Sorting duplicates into groupings

Sabytiger

New member
Joined
Jan 23, 2017
Messages
5
Reaction score
0
Points
0
I am somewhat new the amazingness that is excel formulas, I know some of the basics but when it comes to more complicated formulas I’m at a loss. I was wondering if someone could point me the right direction for what function I would need or what formula would work for this particular problem. I’m not even sure if this is possible.

I have 4 columns of data, I want something that can look at a row, see what numbers are in that rows columns, then find any other rows that match that columns numbers and group them together. Then put a value to each separate grouping.
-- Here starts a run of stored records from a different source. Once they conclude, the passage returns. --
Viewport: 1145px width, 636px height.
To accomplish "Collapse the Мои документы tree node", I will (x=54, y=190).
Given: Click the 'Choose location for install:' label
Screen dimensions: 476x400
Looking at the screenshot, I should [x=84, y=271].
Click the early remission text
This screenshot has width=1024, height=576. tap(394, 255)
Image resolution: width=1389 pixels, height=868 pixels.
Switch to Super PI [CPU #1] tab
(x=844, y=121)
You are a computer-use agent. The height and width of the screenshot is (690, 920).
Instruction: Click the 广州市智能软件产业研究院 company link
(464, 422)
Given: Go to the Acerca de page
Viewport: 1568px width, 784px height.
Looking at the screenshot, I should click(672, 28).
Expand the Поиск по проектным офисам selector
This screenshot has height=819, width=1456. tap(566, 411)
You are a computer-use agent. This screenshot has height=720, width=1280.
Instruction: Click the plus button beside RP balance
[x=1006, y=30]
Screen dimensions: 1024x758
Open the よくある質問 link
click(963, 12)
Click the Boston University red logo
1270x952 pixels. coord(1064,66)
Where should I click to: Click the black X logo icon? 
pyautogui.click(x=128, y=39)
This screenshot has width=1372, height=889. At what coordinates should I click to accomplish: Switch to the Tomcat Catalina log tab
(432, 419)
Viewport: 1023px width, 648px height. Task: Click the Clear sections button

Then here where it gets difficult, while searching if a column has one of the original number the formula was searching for, but then also finds a different value in another column of the row that has one of the numbers the formula was searching for, it would then also go find that new number and assign it to the same grouping as the first and second row.
I am horrible at explaining things so I have included an example of what I want done.

if row A has 2 in column 1, 403 in column 2, and 270 in column 3 I want any row with any of those numbers in the same columns to be the same number as row A is assigned.
so, if row B only had 403 in column 2, i would want it to have the same number as row A
if row C had 403 in column 2 and 275 in column 3, i would want it to have the same number as row A
if row D had 275 in column 3, i would want it to have the same number as row A
But if Row E had a 403 in column 1 I don’t want it the same number as row A
In the end row A, B, C, and D be in group one with value 1 assigned to it and row E would be in group two and have value of 2 assigned to it.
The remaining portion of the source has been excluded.